Make My Personal Profile To-Go, Please

Do most users really want to fiddle with personal profiles in order to get more or differently targeted ads sent to them? In my colleague Laurie Sullivan's last column in this space, she discussed how people's profiles change with age, and how their eagerness to manage that profile also heightens as they move from college into the workforce. For a host of reasons other than ad preferences, people may want to manage the ways in which Web tracking technologies categorize them.

In much the same way that people are hyper-aware of their credit scores in a debt-driven consumer culture, they may find that their digital footprint needs tending and monitoring, if only as a defense against misuse. Until now there has been scant evidence that onliners are swamping the Google or Yahoo ad preferences pages or that the NAI or vendors like BlueKai and eXelate that offer profile management are getting overwhelmed with takers.

But you never know what happens to user habits in new media. As new privacy initiatives proliferate standardized icons and messaging and push people towards profile pages, manicuring your online profile could become as typical as cleaning out your email inbox or some other behavior we never anticipated a decade ago.



But once we take personal profiles off the Web and onto mobile, it is going to be a much more complicated matter. Mobile user data is fragmented across so many platforms, technologies and companies in this environment, it will take a mammoth industry effort to make it neat and easy for anyone to manage a footprint that reaches across your carrier, mobile Web, app platforms like Apple's and Android's, and individual apps.

But I guess we have to start somewhere. One of the largest mobile ad networks, Jumptap, announced plans this week to implement user profile management -- or what it calls "consumer intelligence."

"It provides a value exchange that consumers can manage," says Paran Johar, CMO of Jumptap.
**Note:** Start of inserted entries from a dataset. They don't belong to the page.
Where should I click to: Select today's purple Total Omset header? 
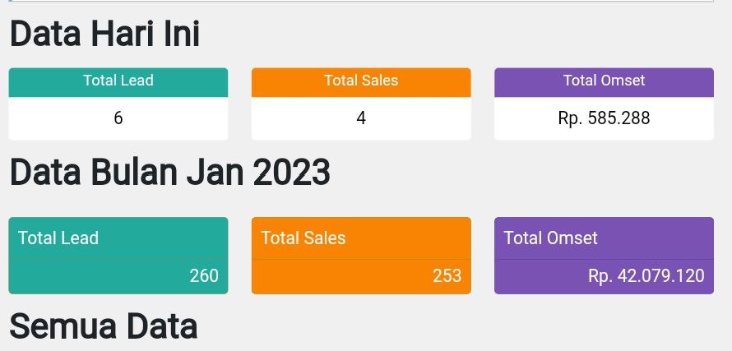(x=604, y=81)
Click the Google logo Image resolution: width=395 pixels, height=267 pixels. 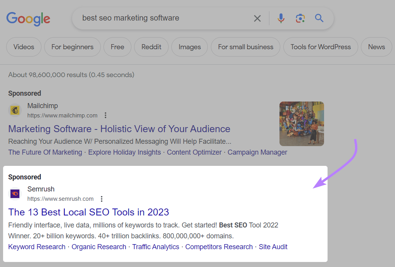click(x=28, y=18)
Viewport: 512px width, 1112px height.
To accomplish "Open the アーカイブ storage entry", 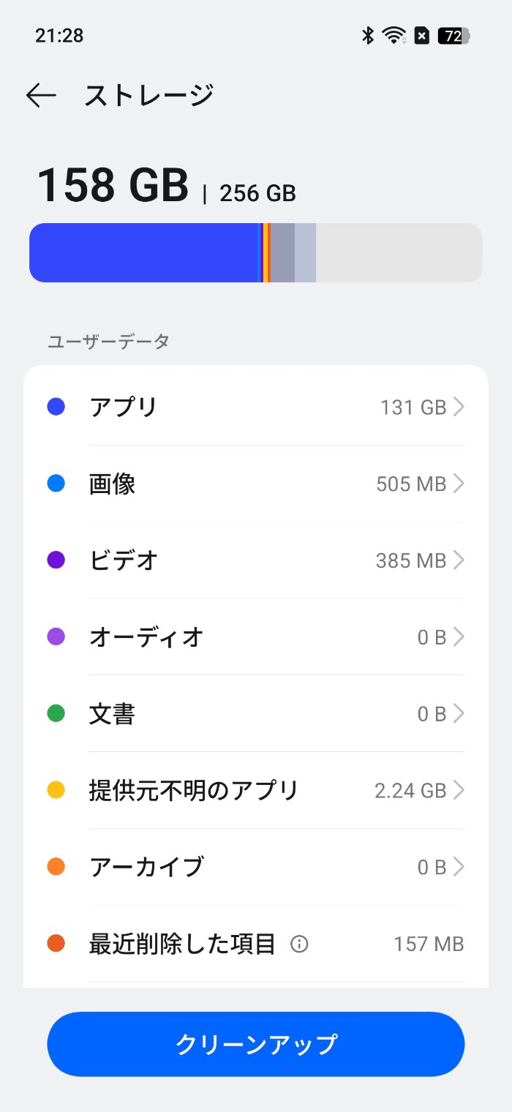I will (256, 867).
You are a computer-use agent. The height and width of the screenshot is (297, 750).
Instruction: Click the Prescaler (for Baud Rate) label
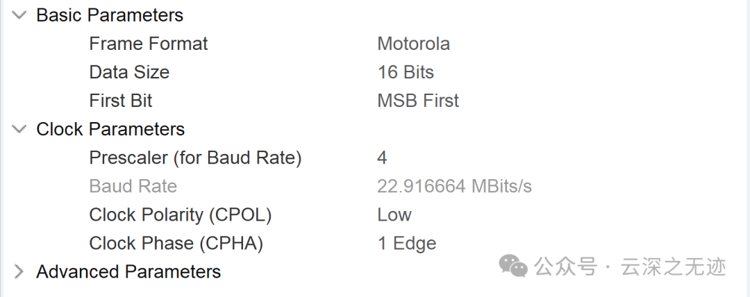[195, 158]
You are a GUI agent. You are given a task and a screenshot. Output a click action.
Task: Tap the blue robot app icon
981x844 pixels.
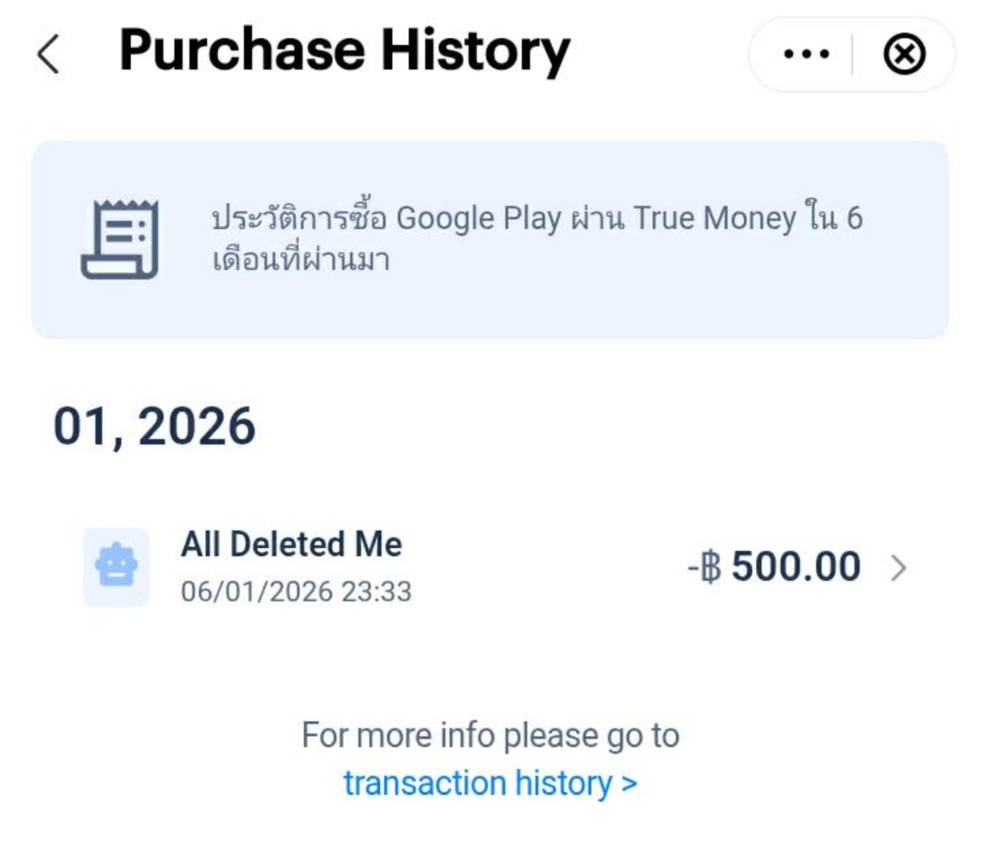pos(116,567)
Mobile users will be able to access their profile for ads targeted to them on mobile Web pages through a mobile Web site. The visitors can toggle on or off a couple dozen ad categories and elect to see them or have them excluded. "They can tell brands what kind of mobile ads they want and when they want them," says Johar.
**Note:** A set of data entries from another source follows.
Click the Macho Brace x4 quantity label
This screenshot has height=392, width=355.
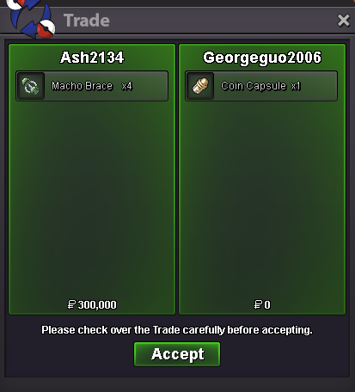(126, 86)
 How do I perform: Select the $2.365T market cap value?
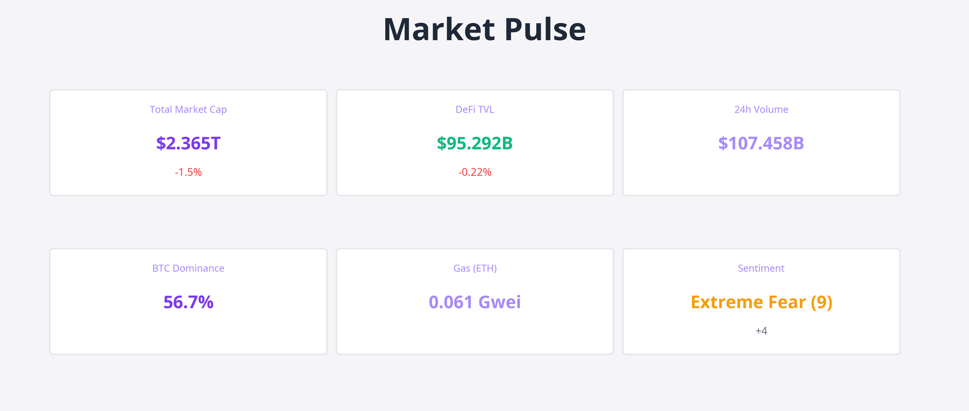point(188,143)
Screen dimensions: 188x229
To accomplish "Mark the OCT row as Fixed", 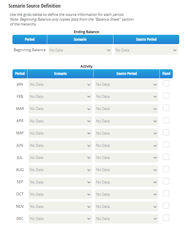I will (166, 193).
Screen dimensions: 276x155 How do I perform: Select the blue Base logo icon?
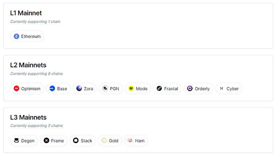pyautogui.click(x=52, y=88)
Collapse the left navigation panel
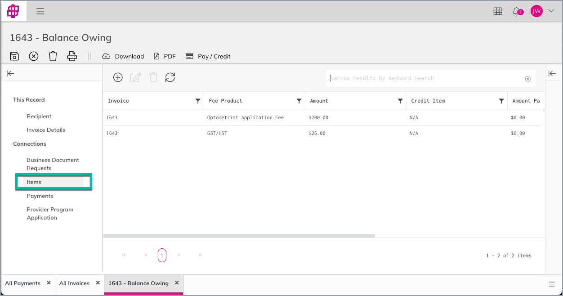Viewport: 563px width, 296px height. [x=10, y=73]
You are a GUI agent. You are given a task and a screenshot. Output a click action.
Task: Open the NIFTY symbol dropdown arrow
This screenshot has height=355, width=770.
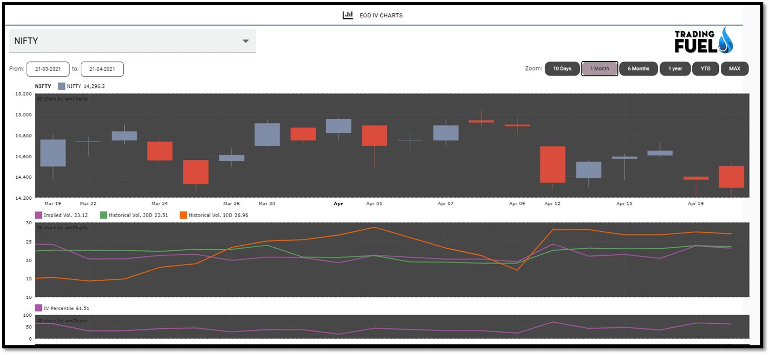point(246,41)
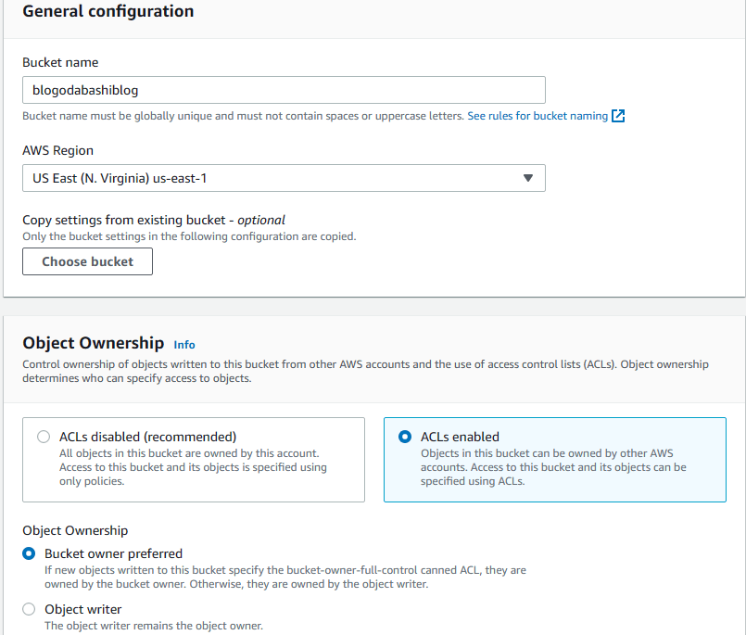Click the General configuration heading
Screen dimensions: 746x635
108,12
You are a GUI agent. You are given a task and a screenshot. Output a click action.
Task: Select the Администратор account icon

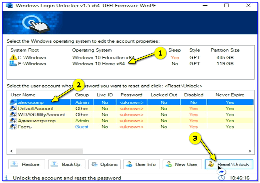coord(13,121)
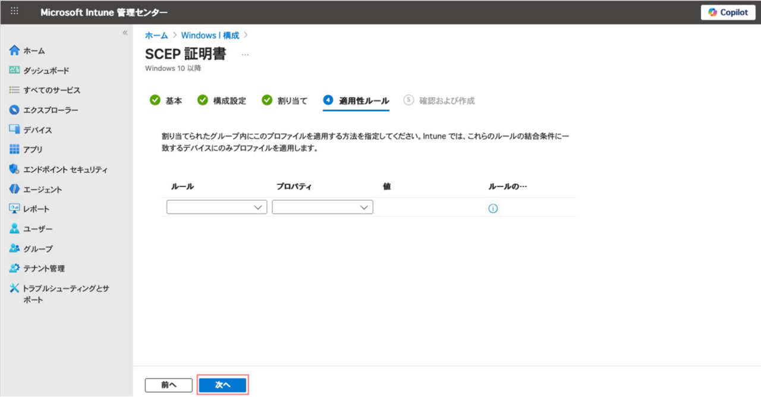Collapse the left navigation sidebar
This screenshot has height=397, width=761.
pos(125,33)
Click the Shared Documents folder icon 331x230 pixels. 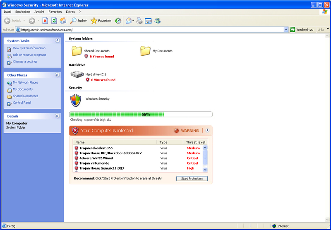coord(77,51)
Johar says that research makes clear that ad relevance drives engagement, and by allowing the consumer to self-select the ad categories and adjust those preferences over time, "they will get advertising that is more of interest to them and they will get ads that relate to them." Johar adds, "The value exchange is missing in general in advertising. It will permeate other forms of advertising as they all become more addressable. I think it will works its way upstream as a rebellion against irrelevant advertising."

Well, that might be a tall order. The mobile landscape is incredible fragmented. Jumptap has a reach of about 60 million unique and 6 billion ad impressions a month. It works with inventory on major carriers, especially AT&T. But that still represents only a piece of a highly diffuse and variegated universe of mobile that includes multiple networks and individual apps. Just like the consumer ad preference systems at Yahoo, Google, BlueKai and NAI, no one mobile ad system is even close to covering the terrain a user traverses on his phone.
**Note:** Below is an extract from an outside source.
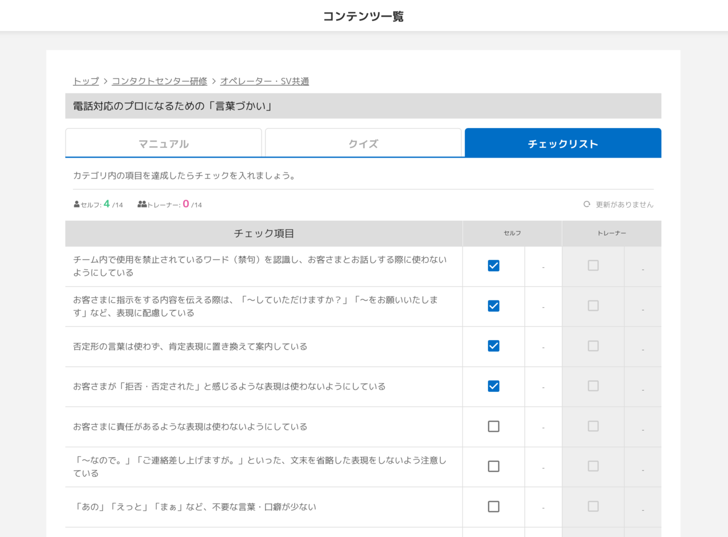Switch to the クイズ tab
Screen dimensions: 728x537
(363, 143)
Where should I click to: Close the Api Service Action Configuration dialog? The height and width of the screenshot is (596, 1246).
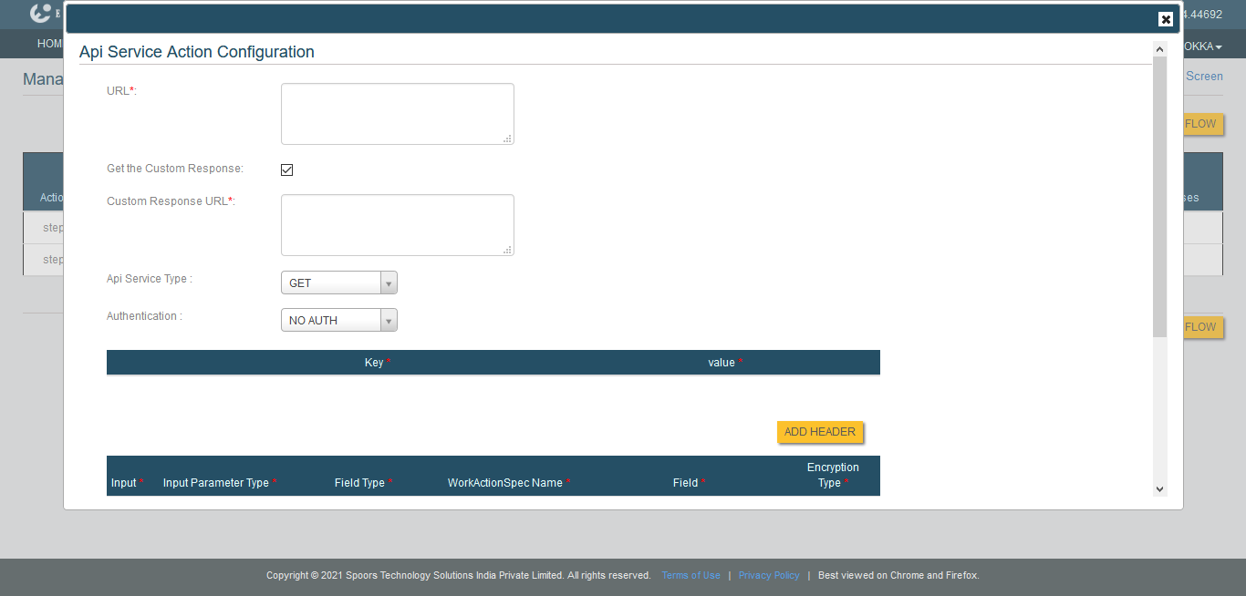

Everyone in the mobile world is well aware that the personal nature of the cell phone raises the stakes on irrelevant advertising. Very little on a 3-inch screen is invisible. Poor ad targeting reflects poorly on the mobile media and on the publishers in which the ads occur. Seeing crappy animated ringtone ads in a social media app or on a news mobile Web site tells most users that a publisher is either eager to take cash wherever he can get it or is unconcerned about the user experience.

On the other hand, consumers may feel more invested in the process of getting relevant, targeted advertising on their cell phones than they are on the Web. The value exchange could be demonstrably better and more immediate (i.e. contextually relevant coupons, offers that hit you at the right time of day, etc.). Mobile could well be the place where consumers take a greater personal interest in managing their personal profile than they do on the Web. Not only is irrelevant advertising just more annoying here -- but the potential for well-targeted ads to be of real use and value in our everyday lives is greater.